1) The driver's door key lock doesn't work. It might be the wrong lock from the replacement door. At first, the passenger lock didn't work either, but I shot some lube in it and after sitting for 8hrs, it works now. I'm gonna order a new lock cylinder from RockAuto for the driver's side, have it set by a locksmith, and be done with it.
2) The lever for adjusting the seat backs for both seats is broken/missing.
3) The wipers are currently working, but I'm gonna order a new circuit board from RockAuto too.
This weekend, I hope to use 3M Foaming Carpet Cleaner on the interior and vacuum it all out, wash it up, and then it will be going in my grandma's garage until fall/winter.
I have to research how to disable DRL/AHL on this thing along with what headlights are best for HID's (that don't break the bank). There are very few things I want to add to the truck, but I won't sacrifice being able to see and I've already got bulbs and ballasts.
Open up the underhood fuse box, pull the DRL relay, and bend pin 86 out of the way.
I saw that relay, but when I tried to pull it out, it seemed stuck. Are they that hard to get out?
They can be stubborn... Wiggle it back and forth gently and she'll work herself out.
I'll give it another shot and ye patient and careful.
For the AHL's, IIRC, it's a 1.5k ohm 1/2 watt resistor in the plug for the AHL sensor in the passenger side dash speaker grille.
So all you have to do is add a resistor to either wire (or the power I'm guessing)? Seems easy enough. Can you access the wire by just removing the speaker grill?
You unplug the connector from the sensor, insert the resistor into the plug, tape it all up so nothing can short out and done!
The sensor is attached to the speaker grille... You'll have to unplug the sensor to have enough room to change your speakers
Cool! Sounds easy enough to do. I'll check RadioShack for a resistor. Thanks!

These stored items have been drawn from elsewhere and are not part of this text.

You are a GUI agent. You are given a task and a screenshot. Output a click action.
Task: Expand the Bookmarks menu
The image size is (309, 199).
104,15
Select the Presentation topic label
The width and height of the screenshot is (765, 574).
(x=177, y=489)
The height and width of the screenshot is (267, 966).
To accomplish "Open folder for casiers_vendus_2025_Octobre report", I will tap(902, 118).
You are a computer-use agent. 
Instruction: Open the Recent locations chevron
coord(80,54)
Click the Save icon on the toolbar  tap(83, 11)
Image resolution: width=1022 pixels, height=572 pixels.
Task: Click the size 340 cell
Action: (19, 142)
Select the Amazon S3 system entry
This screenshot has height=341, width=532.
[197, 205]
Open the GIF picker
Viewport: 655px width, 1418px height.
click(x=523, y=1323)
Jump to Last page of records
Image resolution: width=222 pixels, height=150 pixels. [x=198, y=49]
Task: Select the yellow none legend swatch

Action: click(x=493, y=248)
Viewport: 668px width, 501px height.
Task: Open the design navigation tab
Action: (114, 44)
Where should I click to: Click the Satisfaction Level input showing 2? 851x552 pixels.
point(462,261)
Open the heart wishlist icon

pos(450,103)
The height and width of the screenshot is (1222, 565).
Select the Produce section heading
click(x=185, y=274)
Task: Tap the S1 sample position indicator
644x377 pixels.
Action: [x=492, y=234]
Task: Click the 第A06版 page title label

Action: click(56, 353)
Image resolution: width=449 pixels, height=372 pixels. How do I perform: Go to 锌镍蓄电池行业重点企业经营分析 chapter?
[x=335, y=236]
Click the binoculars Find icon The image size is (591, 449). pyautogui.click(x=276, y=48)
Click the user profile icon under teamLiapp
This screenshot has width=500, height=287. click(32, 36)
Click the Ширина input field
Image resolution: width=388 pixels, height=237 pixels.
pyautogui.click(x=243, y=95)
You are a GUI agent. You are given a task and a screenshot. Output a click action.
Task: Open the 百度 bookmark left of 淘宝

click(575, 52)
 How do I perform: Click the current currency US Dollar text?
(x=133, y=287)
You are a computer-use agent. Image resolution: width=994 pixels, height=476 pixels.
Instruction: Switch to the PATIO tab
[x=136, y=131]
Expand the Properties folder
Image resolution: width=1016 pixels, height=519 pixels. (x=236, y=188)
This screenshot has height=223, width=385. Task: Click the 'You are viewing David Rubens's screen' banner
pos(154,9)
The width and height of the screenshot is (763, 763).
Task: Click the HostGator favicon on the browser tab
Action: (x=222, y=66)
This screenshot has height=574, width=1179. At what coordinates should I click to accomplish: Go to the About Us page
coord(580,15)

FYI, the resistor mod works in NNBS trucks as well
Figures you would have found that out already!![]()
See blue stuff!
See the orange stuff![]()
Dennis, I got the DRL relay out (pulling the fuel pump relay made it a lot easier).
Would it hurt/disable anything else if I just leave the relay out?

Ok.Dennis, I got the DRL relay out (pulling the fuel pump relay made it a lot easier).
Would it hurt/disable anything else if I just leave the relay out?
No clue...![]()
All the lights worked fine when I was in the driveway testing so I'll see what happens! Hopefully tomorrow I'll pickup that resistor.